A extração de madeira também devastou o bioma, mas ela não é classificada como desmatamento por não remover toda a vegetação.
Apesar de outras atividades contribuírem para a derrubada de floresta, a pecuária sempre despontou como a principal causa de desmatamento da Amazônia.
➡️De 1985 a 2022, 88% das áreas desmatadas viraram pastagem, 11%, agricultura e 1%, silvicultura, destaca a porta-voz do Greenpeace Brasil Ana Clis Ferreira, que consolidou dados da plataforma MapBiomas, que reúne estatísticas de desmatamento dos últimos 39 anos.
➡️Um recorte temporal mais recente mostra uma dinâmica semelhante no que diz respeito à criação de gado: 96,4% das áreas desmatadas entre 2018 e 2022 foram convertidas em pastagens, enquanto 0,83% viraram mineração e 0,68%, agricultura.

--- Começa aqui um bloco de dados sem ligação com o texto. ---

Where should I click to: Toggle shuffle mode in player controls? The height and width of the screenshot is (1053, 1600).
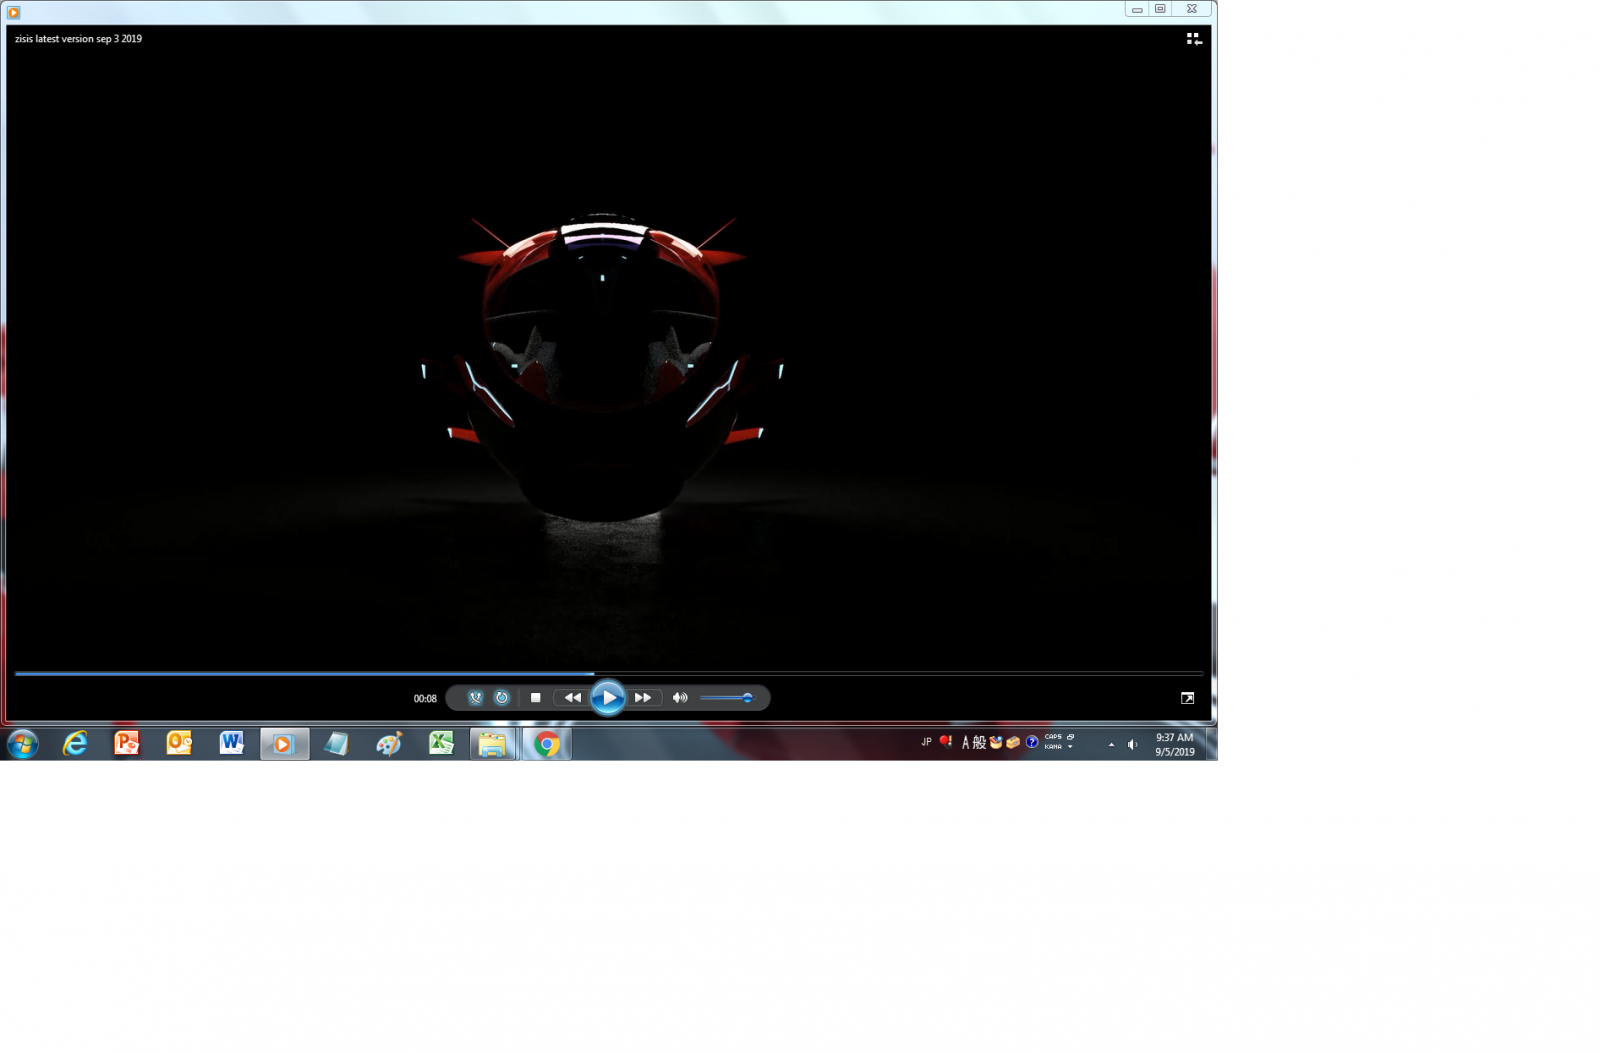tap(476, 698)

Nesta reportagem, você vai ler os seguintes tópicos:
a especulação de terras na Amazônia;
o problema dos fornecedores indiretos;
como a pecuária se estabeleceu na Amazônia;
quando ela começou a provocar desmatamento;
as pesquisas para aumentar a produção sem desmatar;
o que explica as taxas de desmatamento entre 2000 e 2023.
Florestas Convertidas em Pastagens na Amazônia V2 – Mob
Bárbara Miranda e Ighor Jesus | Arte g1
Especulação de terras
Segundo o coordenador do Laboratório de Ecologia e Restauração Florestal da USP Ricardo Rodrigues, a abertura de pastagens, atualmente, está mais relacionada a um problema de especulação de terras do que com a necessidade de aumentar a produção. Isso porque, hoje, o Brasil já tem técnicas para expandir a criação de gado nos pastos que já existem.
“Infelizmente, no mercado da terra no Brasil, principalmente na Amazônia, a área sem florestas vale muito mais que a área com florestas. No município de Paragominas, por exemplo, uma área sem floresta vale R$ 30 mil o hectare ou mais. E uma área com floresta vale R$ 3 mil o hectare”, diz Rodrigues.
“O único detalhe é que a pecuária é a atividade agrícola mais barata e mais fácil de ser tocada nessas condições. Então, por isso, ela entra como uma opção de uso daquela terra”, acrescenta.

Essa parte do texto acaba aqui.